In acute appendicitis the small opening to the appendix becomes blocked, often by piece of digested food called a fecalith. When the opening is blocked, bacteria which normally live in your colon, fill the appendix. Your immune system responds by sending acute inflammatory cells called neutrophils to surround and destroy the bacteria. The combination of bacteria and neutrophils produces pus.
The inflammation seen in acute appendicitis starts on the inside of the appendix but quickly spreads to involve the wall and even the outside of the appendix. The appendix can also become swollen which blocks blood from getting in or out of the appendix.
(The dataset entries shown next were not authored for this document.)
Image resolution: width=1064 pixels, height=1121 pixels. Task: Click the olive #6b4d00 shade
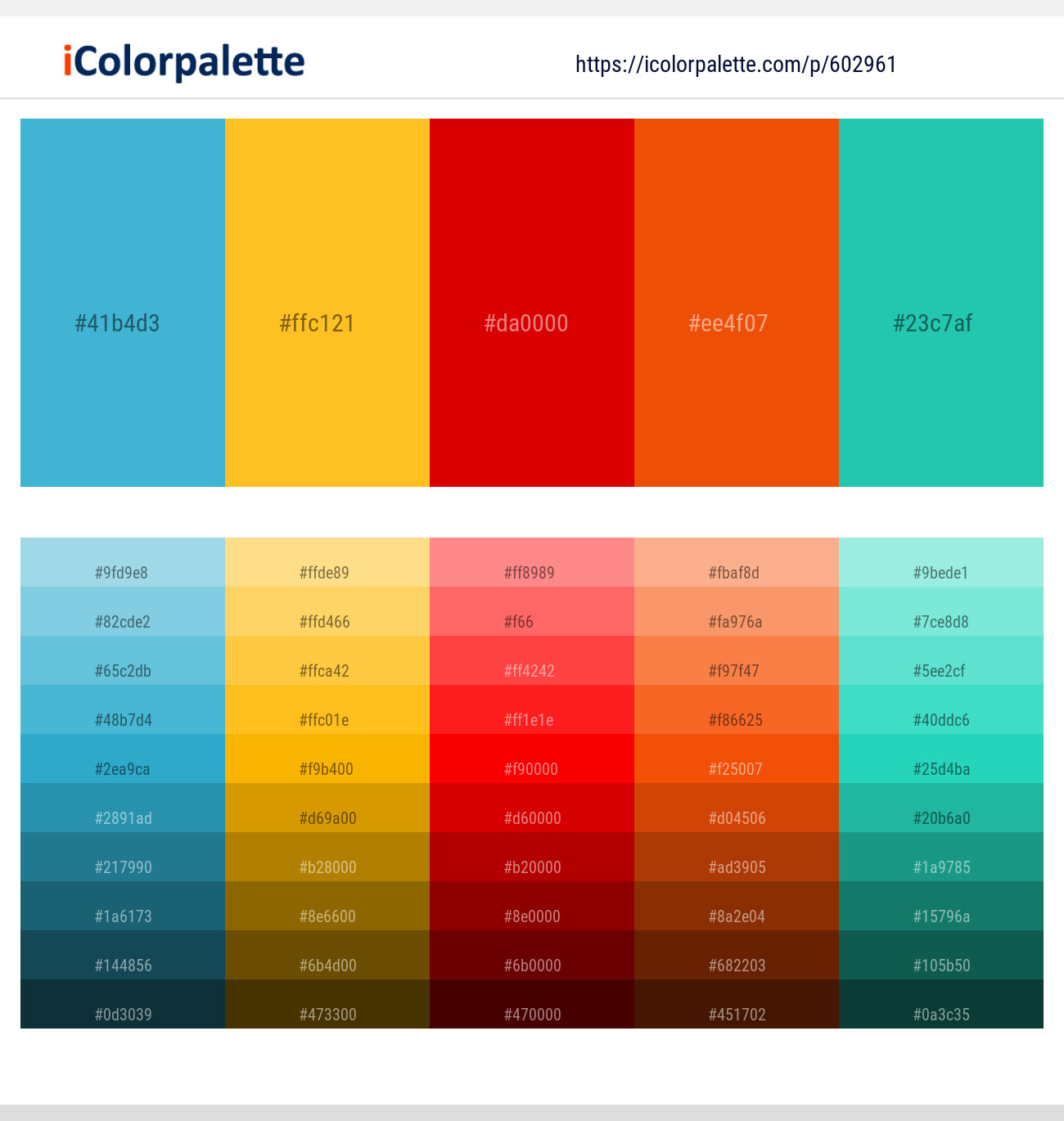pos(327,966)
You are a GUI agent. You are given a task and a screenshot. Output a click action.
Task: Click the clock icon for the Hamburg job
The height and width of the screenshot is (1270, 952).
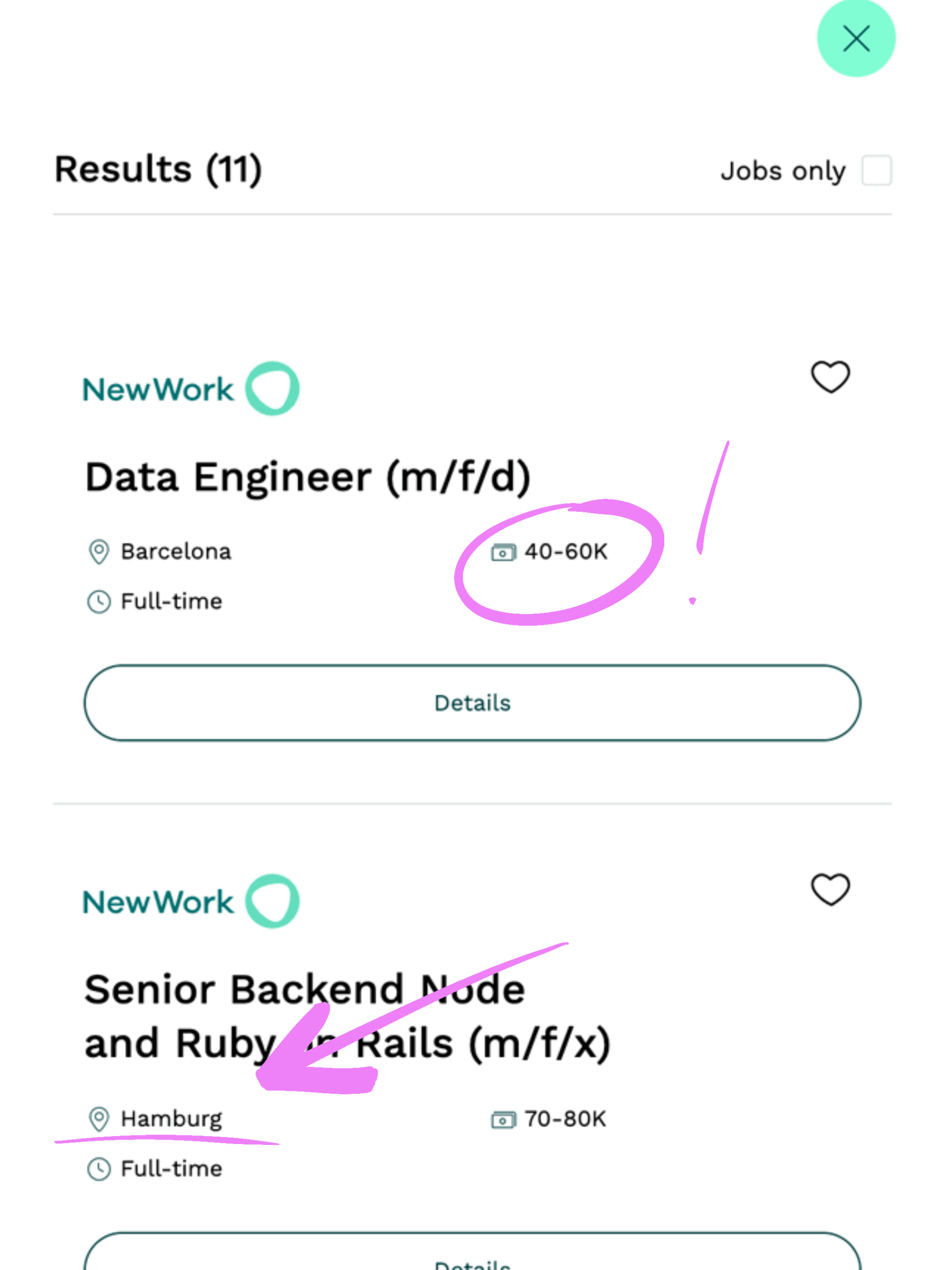click(99, 1169)
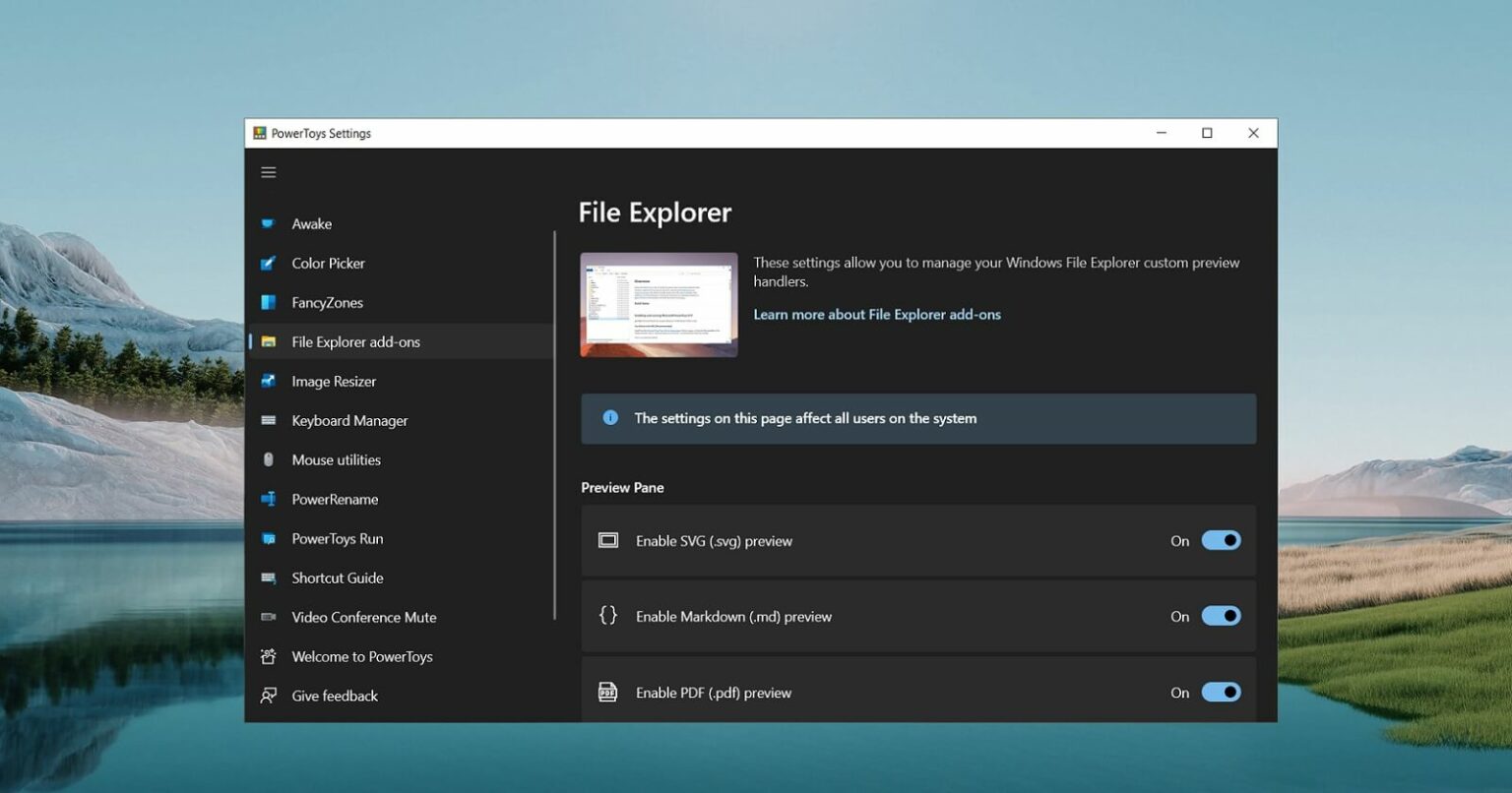The image size is (1512, 793).
Task: Select the Awake moon icon in sidebar
Action: 267,223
When this happens, parts of the appendix can start to die by a process called necrosis. If left untreated, a hole or perforation can develop in the appendix and the material inside the appendix can be released into the abdominal cavity. This release can cause an abscess to form around the appendix.
Patients with acute appendicitis usually experience a gradual, constant pain that starts near the belly button and moves to the right lower side of the abdomen. Other possible symptoms may include nausea, vomiting, loss of appetite and fever.
If your doctor suspects acute appendicitis they will order bloodwork and radiology imaging such as an ultrasound or CT scan. Your bloodwork will commonly show high numbers of immune cells called white blood cells (WBC). An ultrasound or CT scan will usually show an enlarged appendix. Acute appendicitis is most commonly treated by removing the appendix. Your appendix will then be sent for examination by a pathologist.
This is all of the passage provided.